(Part of a data file)
+++

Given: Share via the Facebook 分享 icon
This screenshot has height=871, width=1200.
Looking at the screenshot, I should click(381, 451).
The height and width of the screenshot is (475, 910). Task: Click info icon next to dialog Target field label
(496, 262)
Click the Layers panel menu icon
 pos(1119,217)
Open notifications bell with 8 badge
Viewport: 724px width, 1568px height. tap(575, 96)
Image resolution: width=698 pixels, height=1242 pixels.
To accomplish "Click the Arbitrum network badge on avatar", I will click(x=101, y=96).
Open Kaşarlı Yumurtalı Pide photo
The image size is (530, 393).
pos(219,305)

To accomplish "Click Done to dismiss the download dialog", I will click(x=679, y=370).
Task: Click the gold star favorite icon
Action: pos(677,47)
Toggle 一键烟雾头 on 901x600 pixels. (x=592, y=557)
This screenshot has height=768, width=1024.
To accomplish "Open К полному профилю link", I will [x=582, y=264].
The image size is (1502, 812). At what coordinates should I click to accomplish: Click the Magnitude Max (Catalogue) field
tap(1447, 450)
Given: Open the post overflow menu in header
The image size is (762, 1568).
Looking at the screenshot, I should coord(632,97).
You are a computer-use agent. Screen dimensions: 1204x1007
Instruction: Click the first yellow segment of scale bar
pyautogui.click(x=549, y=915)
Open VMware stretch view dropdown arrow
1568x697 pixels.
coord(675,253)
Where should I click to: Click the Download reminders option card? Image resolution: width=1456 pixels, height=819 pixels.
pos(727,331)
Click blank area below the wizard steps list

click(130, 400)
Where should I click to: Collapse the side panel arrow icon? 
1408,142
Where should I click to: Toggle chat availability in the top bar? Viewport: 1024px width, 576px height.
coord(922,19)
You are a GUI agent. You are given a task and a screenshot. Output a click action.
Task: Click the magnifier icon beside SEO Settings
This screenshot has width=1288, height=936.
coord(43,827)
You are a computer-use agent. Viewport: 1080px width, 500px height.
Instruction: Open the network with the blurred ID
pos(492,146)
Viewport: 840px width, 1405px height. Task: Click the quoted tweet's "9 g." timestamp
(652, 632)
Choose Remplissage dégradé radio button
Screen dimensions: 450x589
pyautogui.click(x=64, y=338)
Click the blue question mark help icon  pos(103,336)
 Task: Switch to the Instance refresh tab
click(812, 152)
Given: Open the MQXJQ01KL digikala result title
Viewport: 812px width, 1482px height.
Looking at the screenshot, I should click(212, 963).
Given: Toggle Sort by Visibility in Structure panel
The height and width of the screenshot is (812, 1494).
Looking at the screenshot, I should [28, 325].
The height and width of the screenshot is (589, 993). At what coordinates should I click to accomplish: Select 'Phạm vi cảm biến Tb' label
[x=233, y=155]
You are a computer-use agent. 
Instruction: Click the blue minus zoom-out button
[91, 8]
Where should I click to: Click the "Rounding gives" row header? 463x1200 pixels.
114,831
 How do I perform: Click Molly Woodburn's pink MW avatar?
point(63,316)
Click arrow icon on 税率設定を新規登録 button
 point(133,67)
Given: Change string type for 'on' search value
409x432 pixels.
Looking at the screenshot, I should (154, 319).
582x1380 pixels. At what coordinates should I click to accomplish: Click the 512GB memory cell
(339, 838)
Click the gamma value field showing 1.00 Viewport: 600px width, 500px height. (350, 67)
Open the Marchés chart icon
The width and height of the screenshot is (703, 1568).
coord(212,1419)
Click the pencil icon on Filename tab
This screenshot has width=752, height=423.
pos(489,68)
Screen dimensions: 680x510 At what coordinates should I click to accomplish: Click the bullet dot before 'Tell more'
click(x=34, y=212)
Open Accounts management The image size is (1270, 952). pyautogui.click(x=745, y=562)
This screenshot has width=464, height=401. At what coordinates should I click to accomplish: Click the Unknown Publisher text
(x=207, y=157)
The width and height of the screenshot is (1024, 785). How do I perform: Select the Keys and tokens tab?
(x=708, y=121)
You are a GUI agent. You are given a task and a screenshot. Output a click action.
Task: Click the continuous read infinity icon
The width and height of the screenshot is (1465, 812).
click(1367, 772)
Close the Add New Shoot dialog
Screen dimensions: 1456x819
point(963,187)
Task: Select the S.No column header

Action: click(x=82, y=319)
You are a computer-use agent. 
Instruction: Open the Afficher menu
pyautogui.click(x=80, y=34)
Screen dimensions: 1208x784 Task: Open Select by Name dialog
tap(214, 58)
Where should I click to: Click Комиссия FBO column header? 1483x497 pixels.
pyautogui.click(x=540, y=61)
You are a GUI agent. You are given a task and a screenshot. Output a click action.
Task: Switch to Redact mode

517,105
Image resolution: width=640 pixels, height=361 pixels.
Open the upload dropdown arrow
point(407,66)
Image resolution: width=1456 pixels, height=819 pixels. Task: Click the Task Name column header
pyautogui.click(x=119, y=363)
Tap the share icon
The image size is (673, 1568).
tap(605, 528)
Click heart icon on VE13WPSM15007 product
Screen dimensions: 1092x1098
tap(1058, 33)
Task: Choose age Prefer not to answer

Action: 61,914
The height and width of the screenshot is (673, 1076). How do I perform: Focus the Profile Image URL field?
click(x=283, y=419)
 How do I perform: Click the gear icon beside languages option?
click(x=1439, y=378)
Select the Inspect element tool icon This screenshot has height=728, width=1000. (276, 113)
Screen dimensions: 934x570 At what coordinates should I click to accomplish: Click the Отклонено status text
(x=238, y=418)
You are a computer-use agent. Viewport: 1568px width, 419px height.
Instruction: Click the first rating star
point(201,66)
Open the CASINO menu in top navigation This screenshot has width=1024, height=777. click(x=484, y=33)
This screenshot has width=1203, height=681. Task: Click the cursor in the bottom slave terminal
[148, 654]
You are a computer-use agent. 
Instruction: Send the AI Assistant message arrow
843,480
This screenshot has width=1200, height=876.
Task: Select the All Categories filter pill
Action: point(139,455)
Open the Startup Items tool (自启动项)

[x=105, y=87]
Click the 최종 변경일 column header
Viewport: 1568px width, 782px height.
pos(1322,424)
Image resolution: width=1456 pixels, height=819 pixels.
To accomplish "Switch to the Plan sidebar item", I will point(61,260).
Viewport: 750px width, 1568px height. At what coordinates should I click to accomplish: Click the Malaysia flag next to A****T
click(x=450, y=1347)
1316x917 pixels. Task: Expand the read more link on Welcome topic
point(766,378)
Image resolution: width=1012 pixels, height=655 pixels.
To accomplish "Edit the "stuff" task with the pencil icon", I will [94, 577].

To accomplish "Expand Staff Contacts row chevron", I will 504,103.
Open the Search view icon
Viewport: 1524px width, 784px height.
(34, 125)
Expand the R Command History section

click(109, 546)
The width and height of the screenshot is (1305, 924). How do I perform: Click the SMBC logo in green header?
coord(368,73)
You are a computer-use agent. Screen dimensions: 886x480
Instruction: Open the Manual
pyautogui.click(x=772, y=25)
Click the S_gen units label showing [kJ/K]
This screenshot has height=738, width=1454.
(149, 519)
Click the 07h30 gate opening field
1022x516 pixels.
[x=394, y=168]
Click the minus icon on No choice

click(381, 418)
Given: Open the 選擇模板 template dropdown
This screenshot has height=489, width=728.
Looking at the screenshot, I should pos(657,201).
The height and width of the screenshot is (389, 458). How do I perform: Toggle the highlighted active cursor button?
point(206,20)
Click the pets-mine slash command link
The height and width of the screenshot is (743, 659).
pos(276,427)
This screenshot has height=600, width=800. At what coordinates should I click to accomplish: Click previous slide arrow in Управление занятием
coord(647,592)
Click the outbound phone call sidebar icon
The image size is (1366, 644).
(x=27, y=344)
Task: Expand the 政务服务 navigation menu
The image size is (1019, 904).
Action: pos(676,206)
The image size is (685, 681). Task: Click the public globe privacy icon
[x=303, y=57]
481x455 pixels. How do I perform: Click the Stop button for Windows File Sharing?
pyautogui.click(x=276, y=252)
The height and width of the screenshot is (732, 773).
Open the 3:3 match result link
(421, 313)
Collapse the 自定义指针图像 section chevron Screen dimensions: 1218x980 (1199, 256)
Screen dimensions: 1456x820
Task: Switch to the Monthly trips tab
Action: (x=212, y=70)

+++

(SET PROBLEM)
Put the records from their first line up to and including the line containing "Viewport: 724px width, 1568px" into a JSON list of strings, one string per line. Leave out any blank lines.

(CORRECT RESPONSE)
[
  "Given: Share via the Facebook 分享 icon",
  "This screenshot has height=871, width=1200.",
  "Looking at the screenshot, I should click(381, 451).",
  "The height and width of the screenshot is (475, 910). Task: Click info icon next to dialog Target field label",
  "(496, 262)",
  "Click the Layers panel menu icon",
  " pos(1119,217)",
  "Open notifications bell with 8 badge",
  "Viewport: 724px width, 1568px height. tap(575, 96)"
]